The delegates and conveners outlined the networks' mission and formulated some strategies through the plenary sessions and dialogue, but Queen Rania said in her remarks that "the real measure of our success will not be what we have accomplished here, but what we will do when we leave".

"There are millions of women who are off course, through no fault of their own. Women who are lost to the world every day. Professor Amartya Sen has called them 'the missing women'… Women who did not have access to professional care during child birth… girls who are doing housework rather than homework… babies who died for want of a knit cap," said the Queen, "We need to find them. And I have the confidence we can."

The premise of this unique network, convened by five women from across the world, is based on action and throughout the three day conference, delegates proposed various action plans for the network.

The delegates were careful not to duplicate other successful originations. "We will not compete with existing originations, we will complement them," said one of the delegates.

Before Her Majesty's closing remarks, Marian Wright Edelman said, "I hope this… conference will spark a bold, aggressive, focused and combined advocacy voice that will carry the morally obscene and unnecessary suffering and illiteracy of powerless mothers and children into the halls of power and keep them there until they become visible and urgent global imperatives that must be acted upon."

The network plans to do this in a number of ways, according to Edelman. She said, "we know from this conference the hope we can bring, the dreams we can salvage, the knowledge we can share, the successful policies and practices we can scale up, the power we can multiply and the wills we can build by uniting our demands for justice for the voiceless through collaborative action steps and a strategic, long term action plan that will include... developing and mounting a powerful, sustained, strategic multimedia public awareness campaign… establishing a Global Women's Action Network for Children interactive website… and targeting [within 90 days] two or three nations to accelerate the rate of progress on our two goals through a range of advocacy, leadership and community capacity building strategies and infrastructure development."

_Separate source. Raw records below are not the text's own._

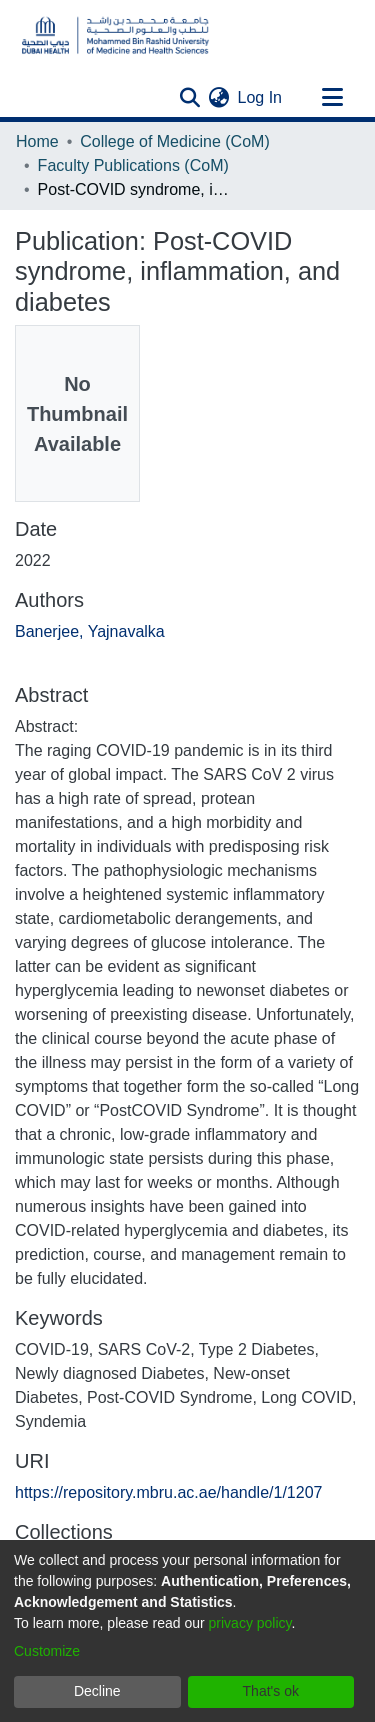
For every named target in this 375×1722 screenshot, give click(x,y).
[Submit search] (190, 98)
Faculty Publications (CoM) (133, 165)
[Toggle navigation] (332, 98)
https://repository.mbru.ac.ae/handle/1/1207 (168, 1492)
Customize (47, 1651)
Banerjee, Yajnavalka (90, 631)
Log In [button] (261, 97)
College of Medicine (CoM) (174, 141)
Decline (97, 1691)
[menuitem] (219, 98)
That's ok (271, 1691)
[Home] (115, 35)
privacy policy (250, 1623)
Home (37, 141)
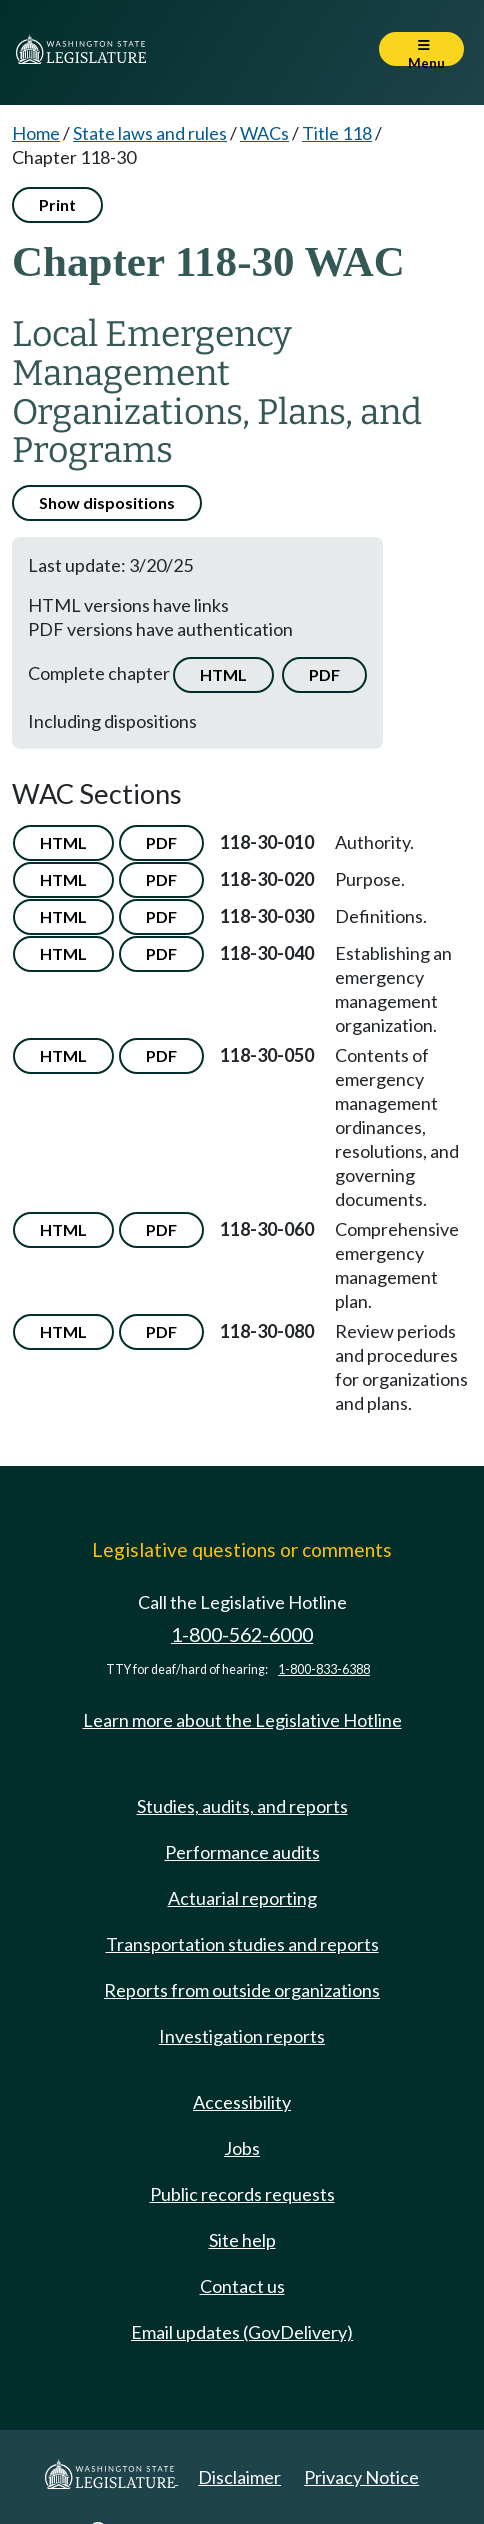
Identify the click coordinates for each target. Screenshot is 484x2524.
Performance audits (242, 1852)
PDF (324, 674)
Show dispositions (107, 502)
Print (57, 204)
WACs (264, 133)
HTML (223, 674)
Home (36, 133)
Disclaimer (239, 2477)
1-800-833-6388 (324, 1669)
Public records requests (242, 2194)
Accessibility (242, 2102)
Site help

At the opening ceremony of the conference, Her Majesty referred to a "'reverse domino effect' where every woman lifts another up and passes the gift of strength on." And it was a consensus among most of the women that such an effect can be achieved through inspiring other women.

Queen Rania, on Tuesday, spoke of the story of Maha, a young woman from Yemen who she met at the conference. Maha overcame drastic odds to get an education. "Maha… your story, your spirit, and your stamina have really inspired me," said the Queen.

This network's success will be evident when women like Maha will be able to lift up other women, and those women will lift up others until the women of the world will no longer be confronted with maternal and childhood mortality and lack of education on a daily basis.

"As you head home, let us remember that to the world, each of us may be just one woman, but to one woman, we may be the world," said Her Majesty.